Alternatively, intrusion detection can work from a model of known bad activity. For example, except for a few utilities (login, change password, create user), any other attempt to access a password file is suspect. This form of intrusion detection is known as misuse intrusion detection. In this work, the real activity is compared against a known suspicious area.
All heuristic intrusion detection activity is classified in one of three categories: good/benign, suspicious, or unknown. Over time, specific kinds of actions can move from one of these categories to another, corresponding to the IDS's learning whether certain actions are acceptable or not.
As with pattern-matching, heuristic intrusion detection is limited by the amount of information the system has seen (to classify actions into the right category) and how well the current actions fit into one of these categories.
An IDS is a network device (or, in the case of a host-based IDS, a program running on a network device). Any network device is potentially vulnerable to network attacks. How useful would an IDS be if it itself were deluged with a denial-of-service attack? If an attacker succeeded in logging in to a system within the protected network, wouldn't trying to disable the IDS be the next step?

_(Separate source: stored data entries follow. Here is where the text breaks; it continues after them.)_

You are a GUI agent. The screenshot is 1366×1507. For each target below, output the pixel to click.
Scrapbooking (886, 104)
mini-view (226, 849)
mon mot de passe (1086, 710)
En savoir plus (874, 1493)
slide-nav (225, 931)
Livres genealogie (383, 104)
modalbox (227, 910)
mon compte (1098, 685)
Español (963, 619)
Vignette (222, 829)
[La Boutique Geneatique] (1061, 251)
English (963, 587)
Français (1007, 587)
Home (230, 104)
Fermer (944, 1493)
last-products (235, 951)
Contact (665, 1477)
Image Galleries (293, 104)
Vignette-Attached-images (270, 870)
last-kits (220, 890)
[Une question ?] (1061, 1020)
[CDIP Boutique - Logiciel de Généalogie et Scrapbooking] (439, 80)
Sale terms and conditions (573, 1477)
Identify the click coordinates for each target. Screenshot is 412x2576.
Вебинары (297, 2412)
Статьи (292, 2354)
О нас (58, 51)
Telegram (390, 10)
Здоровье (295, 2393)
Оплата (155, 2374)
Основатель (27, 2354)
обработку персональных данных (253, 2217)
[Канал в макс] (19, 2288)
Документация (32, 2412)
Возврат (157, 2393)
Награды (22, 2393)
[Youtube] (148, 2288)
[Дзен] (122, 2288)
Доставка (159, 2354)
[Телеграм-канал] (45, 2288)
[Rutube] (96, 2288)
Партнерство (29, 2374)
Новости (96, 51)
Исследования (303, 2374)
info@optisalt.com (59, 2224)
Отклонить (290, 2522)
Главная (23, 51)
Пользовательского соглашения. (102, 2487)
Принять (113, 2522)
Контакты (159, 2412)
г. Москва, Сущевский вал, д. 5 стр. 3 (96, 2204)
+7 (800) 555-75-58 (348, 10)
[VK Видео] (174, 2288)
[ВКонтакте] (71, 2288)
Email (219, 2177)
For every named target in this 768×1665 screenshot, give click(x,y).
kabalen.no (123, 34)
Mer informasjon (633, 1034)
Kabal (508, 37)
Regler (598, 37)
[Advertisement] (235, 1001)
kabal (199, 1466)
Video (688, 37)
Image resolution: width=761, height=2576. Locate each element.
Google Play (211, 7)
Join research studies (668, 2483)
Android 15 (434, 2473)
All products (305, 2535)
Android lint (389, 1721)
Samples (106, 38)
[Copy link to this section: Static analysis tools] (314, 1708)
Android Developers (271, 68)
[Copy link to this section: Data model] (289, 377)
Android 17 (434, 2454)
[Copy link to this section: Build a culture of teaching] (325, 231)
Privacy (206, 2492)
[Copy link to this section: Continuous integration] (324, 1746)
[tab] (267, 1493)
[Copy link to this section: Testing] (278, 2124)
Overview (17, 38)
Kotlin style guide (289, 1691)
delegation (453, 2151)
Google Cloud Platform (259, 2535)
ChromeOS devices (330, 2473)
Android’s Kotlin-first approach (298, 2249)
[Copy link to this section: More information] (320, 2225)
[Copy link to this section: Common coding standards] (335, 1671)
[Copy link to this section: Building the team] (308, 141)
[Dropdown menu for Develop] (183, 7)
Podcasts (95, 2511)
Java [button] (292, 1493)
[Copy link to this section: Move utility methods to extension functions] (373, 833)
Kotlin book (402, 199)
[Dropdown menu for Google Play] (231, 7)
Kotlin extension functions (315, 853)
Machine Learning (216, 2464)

To counter those problems, most IDSs run in stealth mode, whereby an IDS has two network interfaces: one for the network (or network segment) being monitored and the other to generate alerts and perhaps other administrative needs. The IDS uses the monitored interface as input only; it never sends packets out through that interface. Often, the interface is configured so that the device has no published address through the monitored interface; that is, a router cannot route anything to that address directly, because the router does not know such a device exists. It is the perfect passive wiretap. If the IDS needs to generate an alert, it uses only the alarm interface on a completely separate control network. Such an architecture is shown in Figure 7-42.
Other IDS Types
Some security engineers consider other devices to be IDSs as well. For instance, to detect unacceptable code modification, programs can compare the active version of a software code with a saved version of a digest of that code. The tripwire program [KIM98] is the most well known software (or static data) comparison program. You run tripwire on a new system, and it generates a hash value for each file; then you save these hash values in a secure place (offline, so that no intruder can modify them while modifying a system file). If you later suspect your system may have been compromised, you rerun tripwire, providing it the saved hash values. It recomputes the hash values and reports any mismatches, which would indicate files that were changed.
System vulnerability scanners, such as ISS Scanner or Nessus, can be run against a network. They check for known vulnerabilities and report flaws found.
As we have seen, a honeypot is a faux environment intended to lure an attacker. It can be considered an IDS, in the sense that the honeypot may record an intruder's actions and even attempt to trace who the attacker is from actions, packet data, or connections.